# RAW DATA:
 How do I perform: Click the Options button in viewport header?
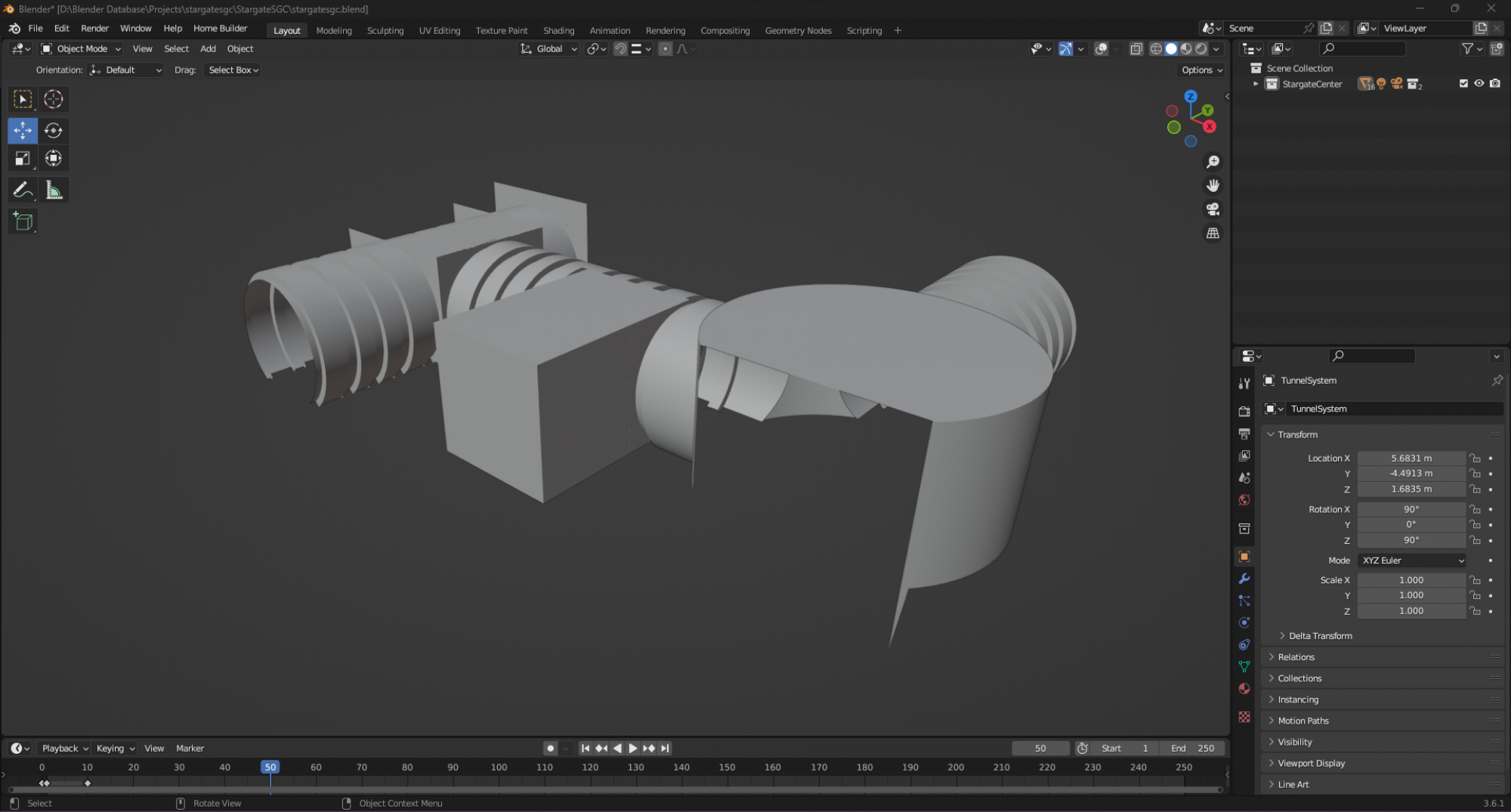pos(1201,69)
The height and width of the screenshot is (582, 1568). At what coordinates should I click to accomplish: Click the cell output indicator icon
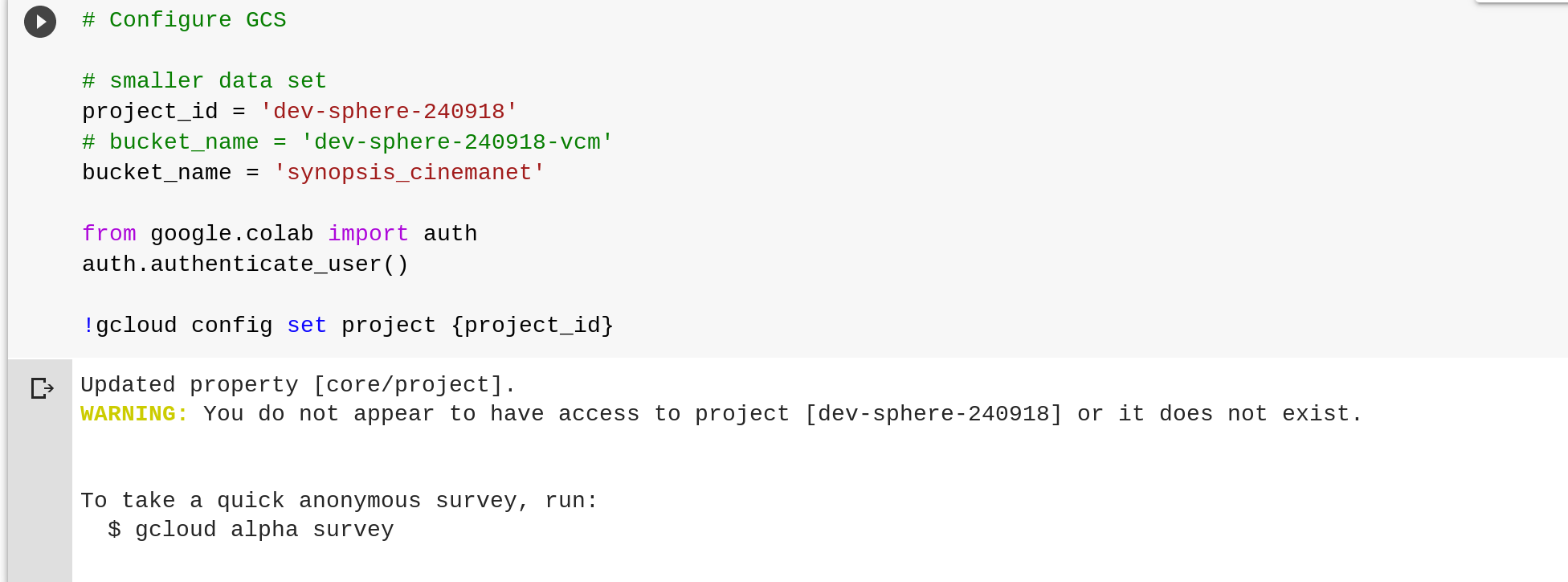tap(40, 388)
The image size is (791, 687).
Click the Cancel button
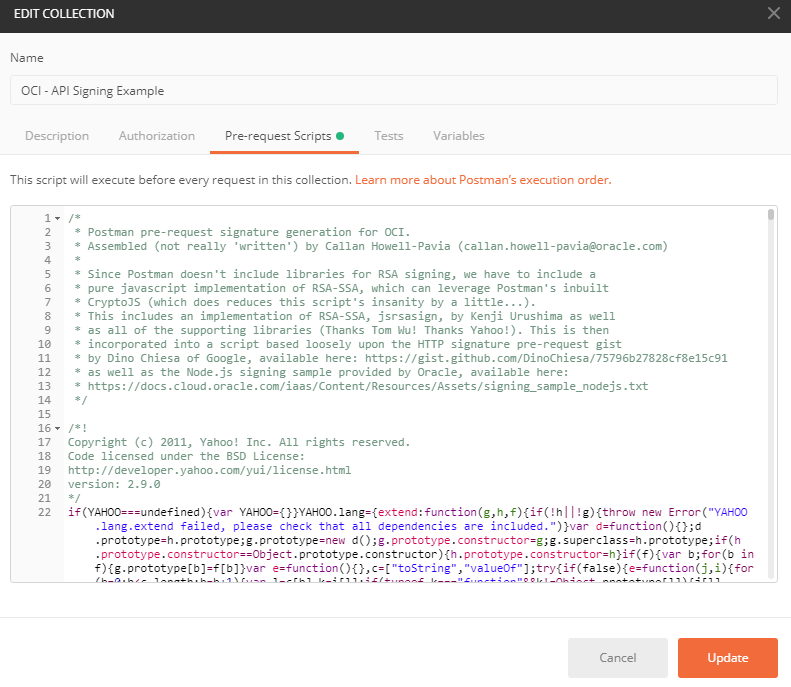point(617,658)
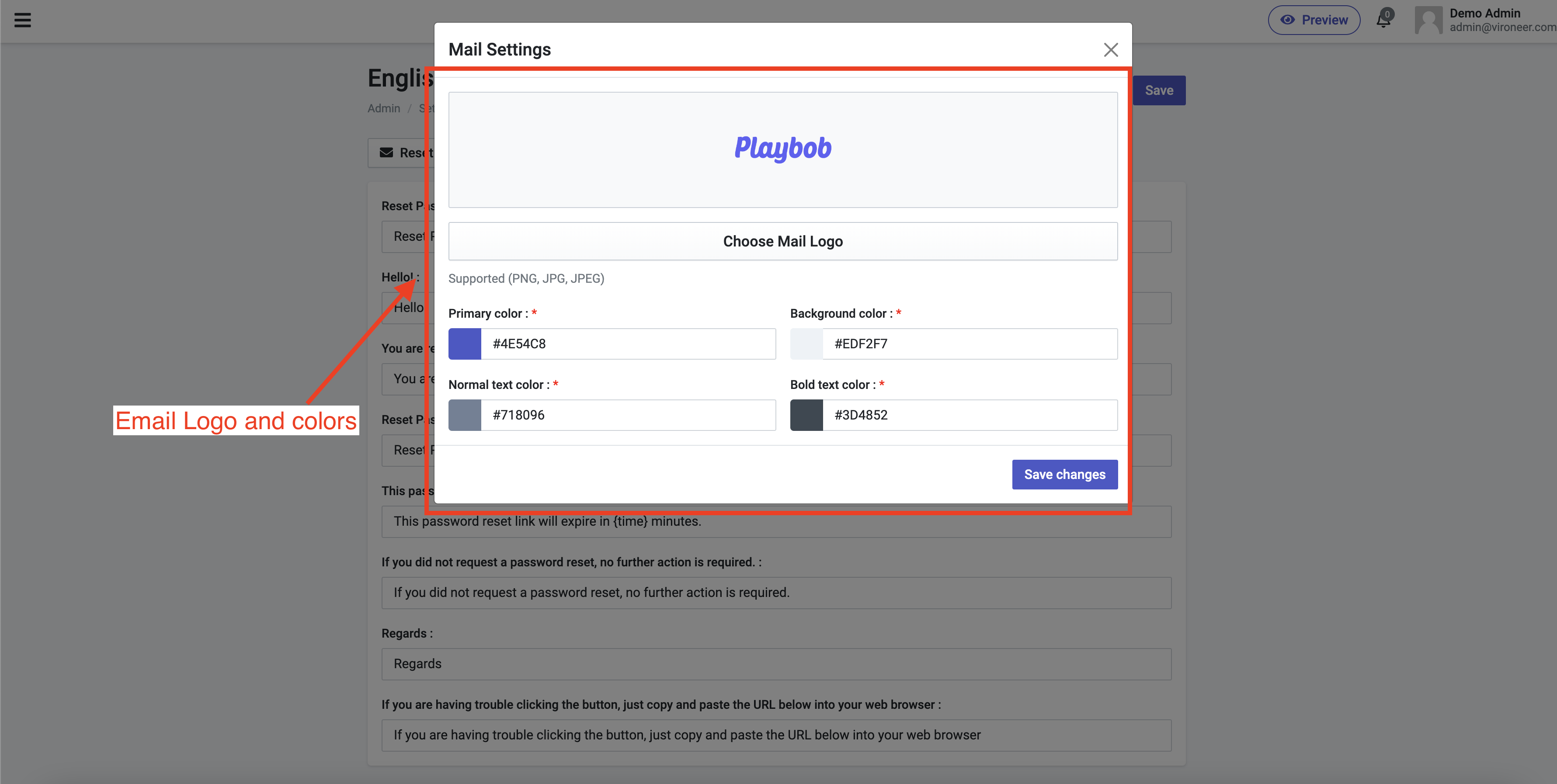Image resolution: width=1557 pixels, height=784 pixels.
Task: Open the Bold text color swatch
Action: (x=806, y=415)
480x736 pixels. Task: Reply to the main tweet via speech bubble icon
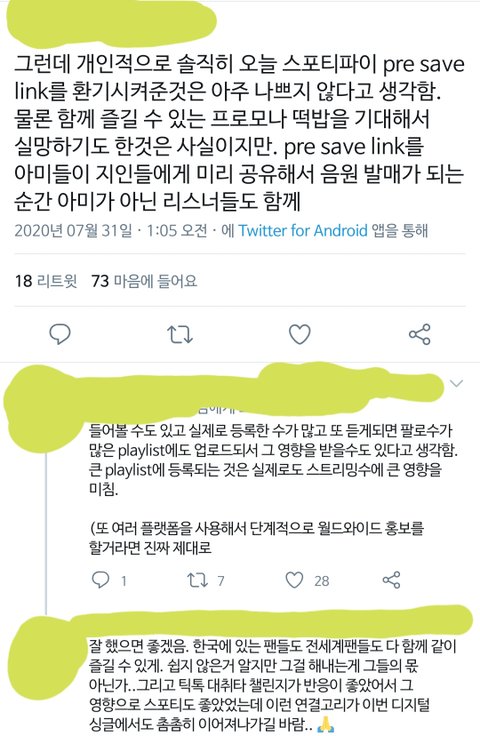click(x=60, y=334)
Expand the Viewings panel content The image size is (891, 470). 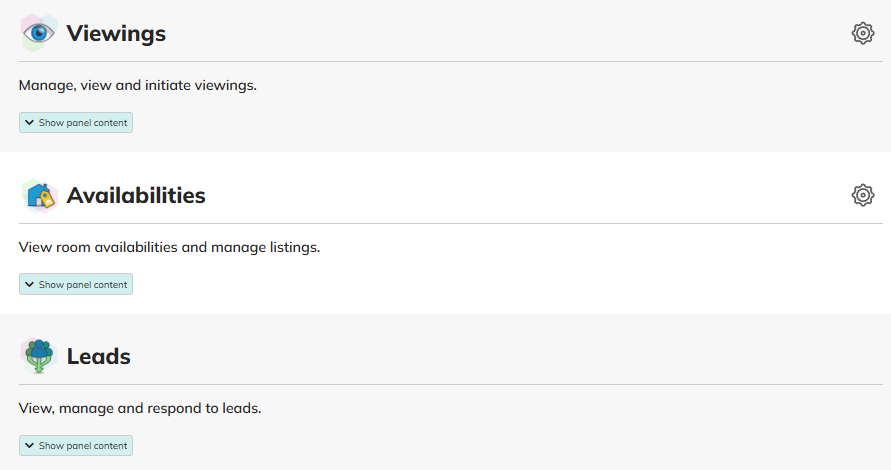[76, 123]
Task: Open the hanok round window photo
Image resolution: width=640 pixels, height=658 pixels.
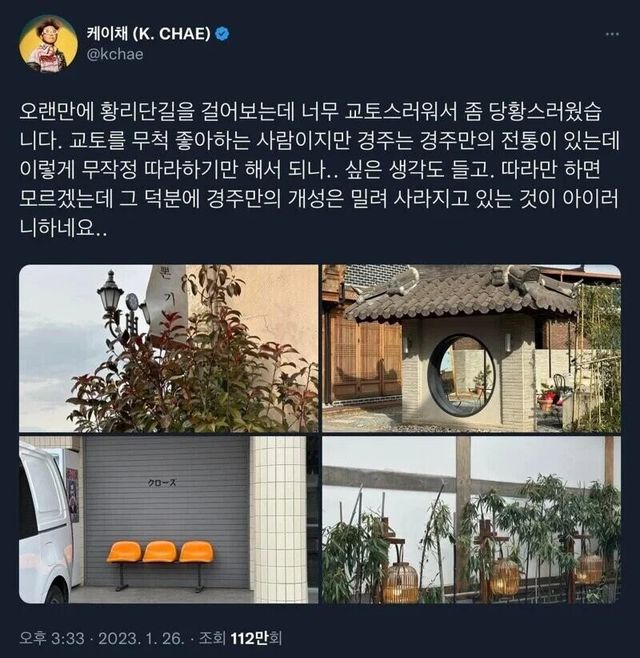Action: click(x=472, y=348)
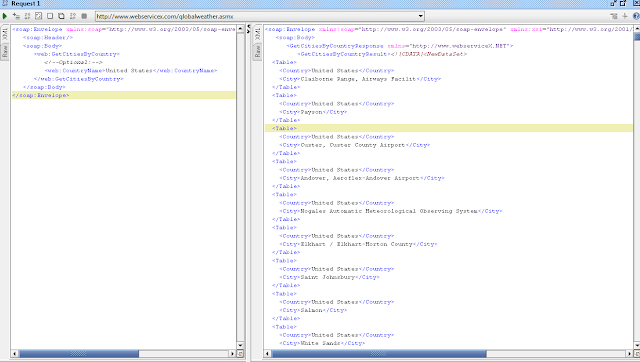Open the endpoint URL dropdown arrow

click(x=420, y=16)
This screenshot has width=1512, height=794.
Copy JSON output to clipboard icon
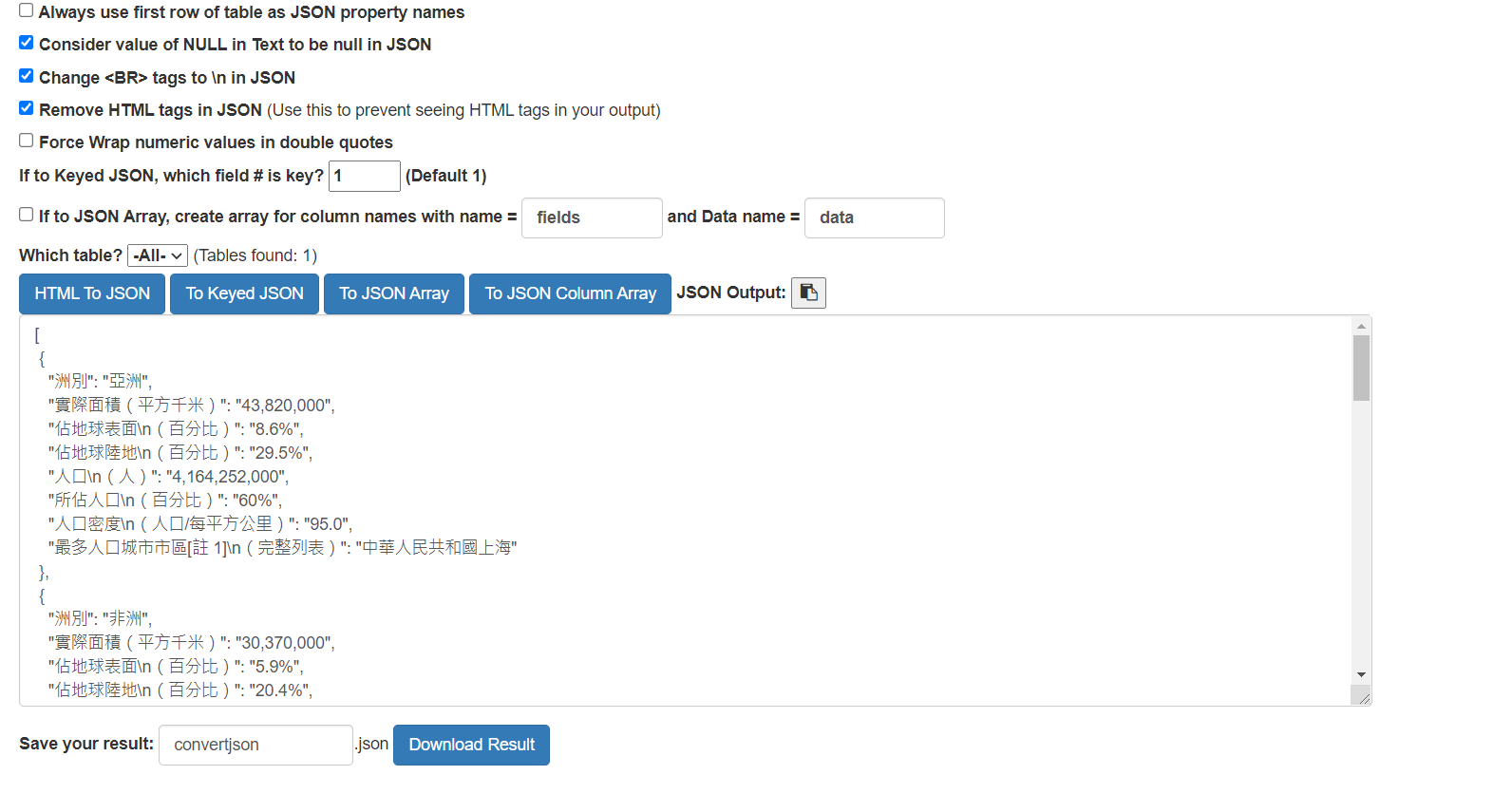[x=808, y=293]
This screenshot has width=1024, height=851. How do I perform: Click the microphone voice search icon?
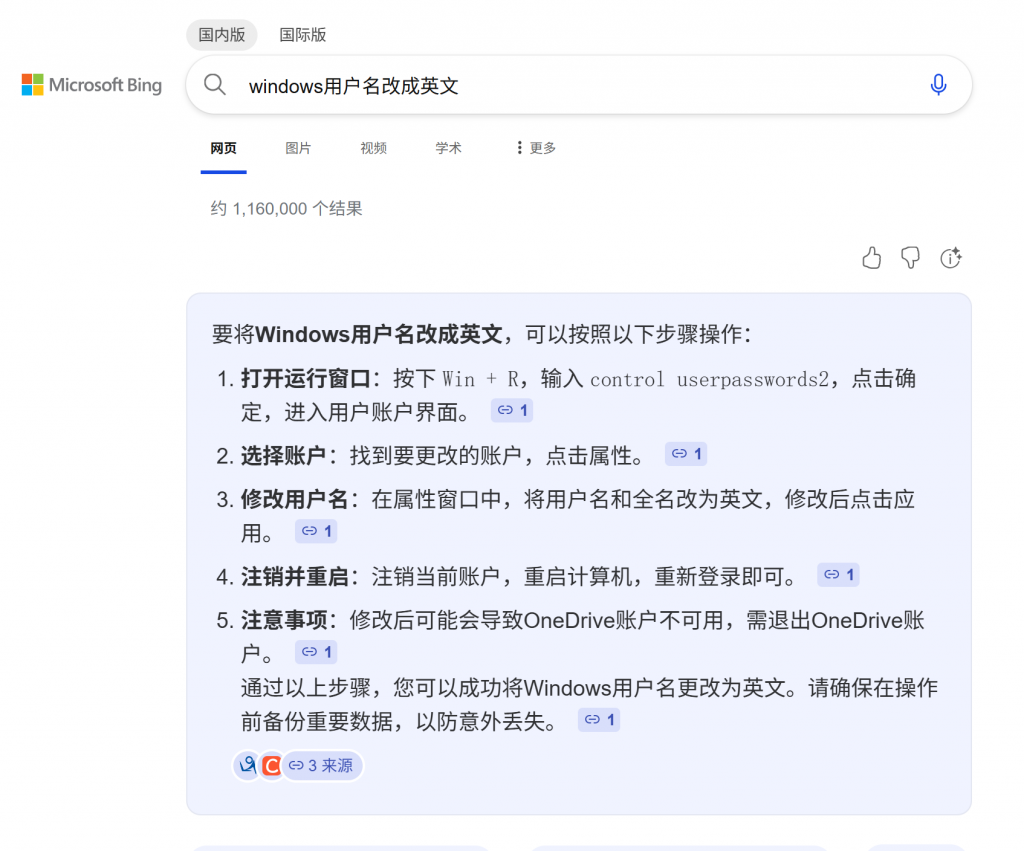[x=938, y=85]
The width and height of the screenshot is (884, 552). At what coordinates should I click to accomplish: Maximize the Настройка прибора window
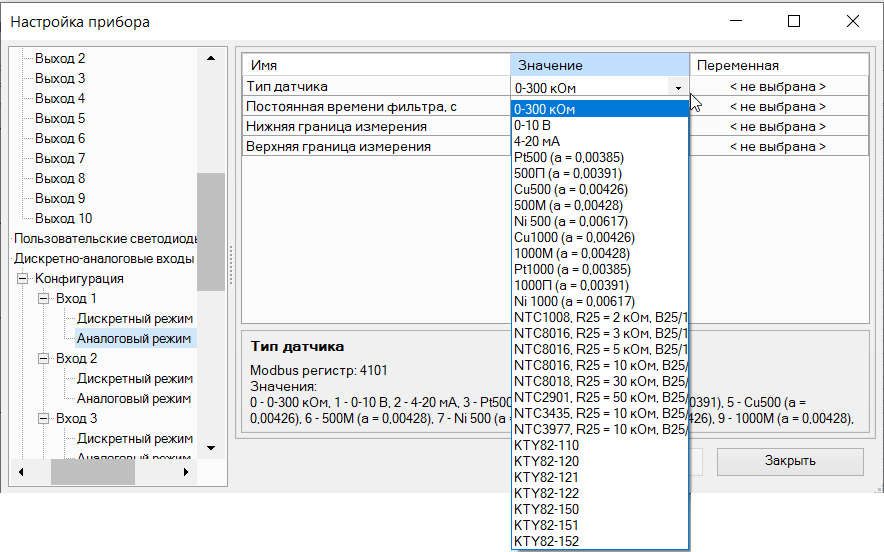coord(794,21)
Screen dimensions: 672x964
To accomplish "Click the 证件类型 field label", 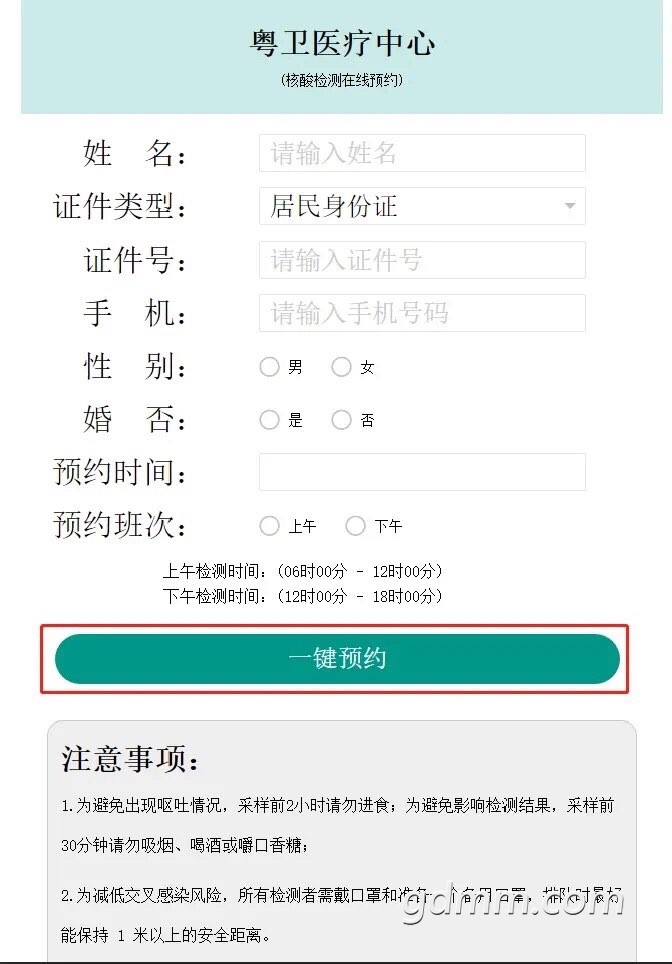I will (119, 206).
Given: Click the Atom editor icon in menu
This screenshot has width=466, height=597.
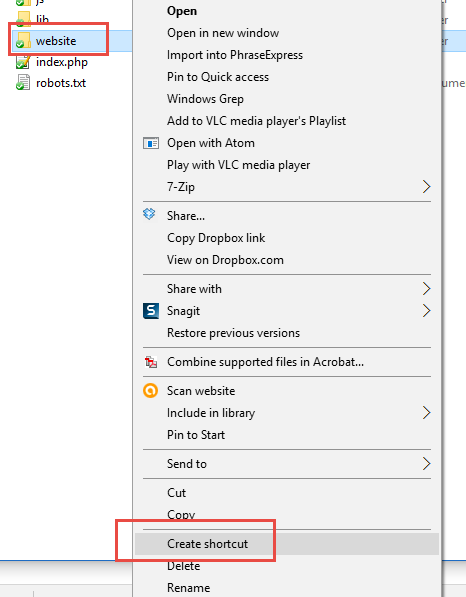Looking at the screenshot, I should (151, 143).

# WHAT YOU WILL DO:
Word for word, retype the lines from the one that contains "Given: Click the Atom editor icon in menu" through the final line of the data, both ends included, excluding pictures.

# THE ANSWER:
Given: Click the Atom editor icon in menu
This screenshot has width=466, height=597.
Looking at the screenshot, I should (151, 143).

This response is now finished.